Gaffigan se quedó en la corteza de la obra de arte, en las aristas más obvias y claras. Puso orden, concierto, buen hacer y un oficio y disposición ante la partitura absolutamente laudables. Es, no hay duda, un leal y honorable maestro. Pero no entró realmente en el caudal expresivo de la partitura. Atento a cuidar e hilvanar el complejo entramado sinfónico-coral, a respetar y hacer escuchar los pequeños detalles, distrajo lo más esencial, el drama, las tensiones emocionales, sus temores, dudas e ilusiones. Fue una visión más cerca de la tierra que del paraíso. Humana, quizá demasiado humana. Poco se sintió de los poemas que sustentan e inspiran la sinfonía, la oda Aufersteh’n (Resurrección), de Friedrich Gottlieb Klopstock, que Mahler escuchó en 1894, durante el funeral de Hans von Bülow.
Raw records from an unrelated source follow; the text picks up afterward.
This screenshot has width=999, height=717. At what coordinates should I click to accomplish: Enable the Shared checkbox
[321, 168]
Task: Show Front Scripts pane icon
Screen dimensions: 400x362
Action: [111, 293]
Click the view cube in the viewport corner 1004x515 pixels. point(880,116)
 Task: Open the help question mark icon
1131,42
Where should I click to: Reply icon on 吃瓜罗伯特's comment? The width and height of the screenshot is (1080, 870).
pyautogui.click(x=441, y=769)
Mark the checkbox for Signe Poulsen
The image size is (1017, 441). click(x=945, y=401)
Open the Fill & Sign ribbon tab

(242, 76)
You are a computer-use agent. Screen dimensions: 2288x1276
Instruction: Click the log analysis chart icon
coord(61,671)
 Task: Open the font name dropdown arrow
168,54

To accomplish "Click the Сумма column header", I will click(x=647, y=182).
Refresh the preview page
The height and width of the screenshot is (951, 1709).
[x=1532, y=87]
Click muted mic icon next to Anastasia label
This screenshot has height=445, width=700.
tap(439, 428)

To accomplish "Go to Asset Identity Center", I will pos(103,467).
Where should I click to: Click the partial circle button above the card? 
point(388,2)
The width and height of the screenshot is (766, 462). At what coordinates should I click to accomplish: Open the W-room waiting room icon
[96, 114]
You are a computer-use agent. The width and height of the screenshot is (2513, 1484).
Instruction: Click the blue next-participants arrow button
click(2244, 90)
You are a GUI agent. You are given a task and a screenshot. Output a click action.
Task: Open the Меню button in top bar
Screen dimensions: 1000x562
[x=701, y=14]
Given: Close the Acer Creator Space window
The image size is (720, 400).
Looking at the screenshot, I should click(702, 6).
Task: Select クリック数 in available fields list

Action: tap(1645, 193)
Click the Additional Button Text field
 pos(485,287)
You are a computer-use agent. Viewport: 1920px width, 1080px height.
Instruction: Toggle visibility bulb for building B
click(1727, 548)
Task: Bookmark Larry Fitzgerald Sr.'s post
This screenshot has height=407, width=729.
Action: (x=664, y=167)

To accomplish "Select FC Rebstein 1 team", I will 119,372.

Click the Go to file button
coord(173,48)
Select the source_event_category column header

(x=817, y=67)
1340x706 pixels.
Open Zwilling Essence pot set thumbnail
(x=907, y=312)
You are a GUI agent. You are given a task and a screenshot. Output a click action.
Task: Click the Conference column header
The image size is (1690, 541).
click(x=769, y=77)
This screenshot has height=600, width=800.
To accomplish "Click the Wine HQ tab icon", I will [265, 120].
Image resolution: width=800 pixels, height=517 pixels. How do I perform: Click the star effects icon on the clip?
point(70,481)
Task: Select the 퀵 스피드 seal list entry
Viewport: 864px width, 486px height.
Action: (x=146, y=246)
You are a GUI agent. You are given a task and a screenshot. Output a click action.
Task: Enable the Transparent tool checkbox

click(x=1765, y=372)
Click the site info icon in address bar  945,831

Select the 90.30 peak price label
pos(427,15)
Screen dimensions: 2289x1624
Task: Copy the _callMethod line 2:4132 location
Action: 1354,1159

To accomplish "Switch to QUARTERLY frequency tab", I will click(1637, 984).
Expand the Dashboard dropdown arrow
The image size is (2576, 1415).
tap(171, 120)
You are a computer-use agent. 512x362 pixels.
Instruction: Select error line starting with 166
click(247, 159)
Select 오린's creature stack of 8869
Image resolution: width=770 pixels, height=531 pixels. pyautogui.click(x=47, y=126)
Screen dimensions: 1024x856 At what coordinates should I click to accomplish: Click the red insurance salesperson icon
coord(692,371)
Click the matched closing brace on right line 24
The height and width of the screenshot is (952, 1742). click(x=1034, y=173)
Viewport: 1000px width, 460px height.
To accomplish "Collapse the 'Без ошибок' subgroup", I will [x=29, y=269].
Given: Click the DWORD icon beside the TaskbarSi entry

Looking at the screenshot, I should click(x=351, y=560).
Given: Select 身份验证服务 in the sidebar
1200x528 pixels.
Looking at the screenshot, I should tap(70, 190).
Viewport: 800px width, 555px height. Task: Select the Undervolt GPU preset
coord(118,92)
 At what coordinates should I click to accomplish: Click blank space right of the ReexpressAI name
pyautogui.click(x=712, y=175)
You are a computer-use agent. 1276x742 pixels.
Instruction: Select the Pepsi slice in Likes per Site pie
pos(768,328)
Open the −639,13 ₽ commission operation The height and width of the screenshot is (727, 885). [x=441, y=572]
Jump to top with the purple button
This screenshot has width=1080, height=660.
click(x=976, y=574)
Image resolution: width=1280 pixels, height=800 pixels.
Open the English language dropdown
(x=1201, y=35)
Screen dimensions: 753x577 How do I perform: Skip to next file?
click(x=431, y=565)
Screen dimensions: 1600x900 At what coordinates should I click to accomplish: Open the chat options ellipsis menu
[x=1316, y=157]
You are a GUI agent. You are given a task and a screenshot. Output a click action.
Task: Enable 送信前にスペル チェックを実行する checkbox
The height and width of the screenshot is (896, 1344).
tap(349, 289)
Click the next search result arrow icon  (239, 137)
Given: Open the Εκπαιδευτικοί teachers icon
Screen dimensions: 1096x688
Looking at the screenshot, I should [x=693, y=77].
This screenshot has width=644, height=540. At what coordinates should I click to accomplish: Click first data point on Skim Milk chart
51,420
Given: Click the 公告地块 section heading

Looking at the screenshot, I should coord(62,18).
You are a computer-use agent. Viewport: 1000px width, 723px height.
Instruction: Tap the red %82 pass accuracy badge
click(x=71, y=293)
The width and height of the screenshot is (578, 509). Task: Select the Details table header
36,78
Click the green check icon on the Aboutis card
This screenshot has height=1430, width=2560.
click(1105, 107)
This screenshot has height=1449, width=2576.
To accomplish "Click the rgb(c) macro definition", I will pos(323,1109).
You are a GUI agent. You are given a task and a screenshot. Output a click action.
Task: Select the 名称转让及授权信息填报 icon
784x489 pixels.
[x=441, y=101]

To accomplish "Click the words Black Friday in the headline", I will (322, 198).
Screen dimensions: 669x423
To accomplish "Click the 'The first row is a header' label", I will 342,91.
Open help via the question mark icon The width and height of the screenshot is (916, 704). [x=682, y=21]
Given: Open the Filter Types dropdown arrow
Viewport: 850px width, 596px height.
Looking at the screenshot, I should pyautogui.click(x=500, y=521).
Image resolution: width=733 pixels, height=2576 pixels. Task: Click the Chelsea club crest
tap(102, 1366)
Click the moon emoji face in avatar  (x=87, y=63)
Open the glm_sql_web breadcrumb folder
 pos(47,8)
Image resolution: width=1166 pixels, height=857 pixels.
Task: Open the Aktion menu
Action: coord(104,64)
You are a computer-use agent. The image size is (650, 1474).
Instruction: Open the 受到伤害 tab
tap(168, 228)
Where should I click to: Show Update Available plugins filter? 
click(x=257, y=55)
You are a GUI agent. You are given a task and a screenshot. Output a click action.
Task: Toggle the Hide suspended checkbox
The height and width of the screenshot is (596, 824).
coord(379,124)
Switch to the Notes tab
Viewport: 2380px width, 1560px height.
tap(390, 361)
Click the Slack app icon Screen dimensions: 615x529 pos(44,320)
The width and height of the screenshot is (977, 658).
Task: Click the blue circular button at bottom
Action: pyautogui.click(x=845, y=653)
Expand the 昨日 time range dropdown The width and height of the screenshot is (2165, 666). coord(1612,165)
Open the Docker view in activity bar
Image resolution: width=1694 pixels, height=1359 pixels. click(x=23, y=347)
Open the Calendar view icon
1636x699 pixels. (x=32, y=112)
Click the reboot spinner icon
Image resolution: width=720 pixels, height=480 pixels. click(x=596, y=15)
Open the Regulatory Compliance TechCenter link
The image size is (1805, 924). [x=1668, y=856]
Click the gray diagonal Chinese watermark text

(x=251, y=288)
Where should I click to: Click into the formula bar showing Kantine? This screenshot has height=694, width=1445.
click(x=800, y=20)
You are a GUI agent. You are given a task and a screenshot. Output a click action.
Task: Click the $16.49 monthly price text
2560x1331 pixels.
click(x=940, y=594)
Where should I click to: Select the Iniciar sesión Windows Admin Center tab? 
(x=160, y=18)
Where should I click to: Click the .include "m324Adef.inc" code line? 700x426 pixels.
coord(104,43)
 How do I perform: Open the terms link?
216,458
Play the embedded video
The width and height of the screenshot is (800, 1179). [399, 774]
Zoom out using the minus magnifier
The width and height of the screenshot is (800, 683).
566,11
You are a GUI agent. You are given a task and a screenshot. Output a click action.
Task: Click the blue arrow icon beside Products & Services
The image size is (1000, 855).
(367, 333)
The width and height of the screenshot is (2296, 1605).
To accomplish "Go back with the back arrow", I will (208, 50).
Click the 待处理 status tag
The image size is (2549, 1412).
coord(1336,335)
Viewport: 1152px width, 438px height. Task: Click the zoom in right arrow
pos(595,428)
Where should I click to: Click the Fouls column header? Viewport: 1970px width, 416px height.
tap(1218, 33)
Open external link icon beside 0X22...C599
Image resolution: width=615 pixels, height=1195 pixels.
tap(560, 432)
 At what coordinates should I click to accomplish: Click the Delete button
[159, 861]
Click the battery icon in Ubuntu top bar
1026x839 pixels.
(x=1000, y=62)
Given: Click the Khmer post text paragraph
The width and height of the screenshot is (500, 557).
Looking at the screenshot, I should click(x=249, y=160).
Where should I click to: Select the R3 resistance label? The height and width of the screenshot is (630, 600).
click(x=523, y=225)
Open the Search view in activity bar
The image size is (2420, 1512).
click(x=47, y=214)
Los tempi fueron en general bastante animados, lo que constriñó las grandes expansiones mahlerianas, y sus característicos desarrollos y tensiones. Los tiempos “muertos” que detalla y pide la partitura no fueron respetados. De hecho, la pausa entre el primer y segundo movimiento fue casi como si de una sinfonía de Haydn o Mozart se tratara. Tampoco hubo espacios entre los últimos movimientos, dichos de una tacada -“attaca”-. Sí tuvo Gaffigan el acierto y buen criterio de mantener al coro sentado durante toda su primera gran intervención, y de ubicar a soprano y contralto también en la parte del coro, y desde el principio de la sinfonía, lo que evitó la interrupción que generalmente supone la irrupción de ambas solistas entre movimiento y movimiento. A la soprano Sydney Mancasola le faltó fuelle, brilló y proyección. Mejor Jamie Barton, aunque su interpretación palidece ante el recuerdo de tantas. No hace falta retrotraerse a los tiempos dorados, basta pensar en Marjana Lipovšek, Jane Henschel o, en fin, Anna Larsson en el propio Palau de Les Arts con Mehta. Eran otros tiempos, sí, pero la OCV sonó el sábado, de la mano de Gaffigan, tan dúctil, perfecta y ensamblada como entonces. ¡Bravo!